NAND what: ScaleFlux pushes out higher capacity and speed QLC computational storage drive

ScaleFlux has announced a CSD 2000 computational storage drive using Micron quad level cell (QLC) flash with integrated compression. It claims it can achieve costs under $0.01/GB/year over a 5-year period.

It says QLC flash has an average 15-20 per cent lower price than the triple-level cell (TLC) equivalent but worse performance and endurance. ScaleFlux claims its computational storage approach eliminates the performance and endurance disadvantages of QLC and yet still approaches hard disk drive levels of cost per gigabyte.

Hao Zhong, ScaleFlux co-founder and CEO, said: “We are solving the performance and endurance challenges that ordinary QLC drives encounter while expanding the cost savings.
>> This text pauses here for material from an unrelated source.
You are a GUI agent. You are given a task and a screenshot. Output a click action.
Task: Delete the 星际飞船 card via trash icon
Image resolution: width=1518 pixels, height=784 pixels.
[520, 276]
It’s a win-win for customers.”

The ScaleFlux QLC CSD 2000 product has performance seemingly on par with more expensive TLC drives, and up to 6x faster than ordinary NVMe QLC SSDs. Its endurance is also at TLC drive levels and up to 4x more than other QLC SSDs. ScaleFlux says it has dozens of customers whose testing shows 3:1 or better compression ratios for their data.   

ScaleFlux chief scientist and co-founder Tong Zhang says QLC NAND has ~1,000 cycling endurance, in contrast to the ~5,000 cycling endurance of its TLC counterpart. This generally  translates into only less than 0.14 DWPD (drive write per day) over 5 years – not a lot. He also says the TLC-to-QLC SSD transition will cause noticeable SSD random IOPS performance degradation. The arrival of the PCIe Gen4 I/O interface will make the random IOPS difference between TLC SSDs and QLC SSDs even larger. 

By using built-in and transparent compression, with the same 1,000 cycling endurance of QLC flash, the CSD 2000 drive, with 8TB of raw capacity,  could sustain 0.46 DWPD over five years while offering 16TB capacity. Zhang says transparent compression not only reduces the storage cost by 2x (i.e., 16TB usable storage capacity with only 8TB physical flash memory), but also improves the DWPD by over 3x (i.e., from 0.14 to 0.46).

It also effectively amplifies the backend flash memory access bandwidth and improves the random IOPS  so that the QLC CSD 2000 can achieve a random IOPS number much closer to that of normal TLC SSDs.

Micron N28A QLC NAND is available as part of ScaleFlux’s CSD portfolio today.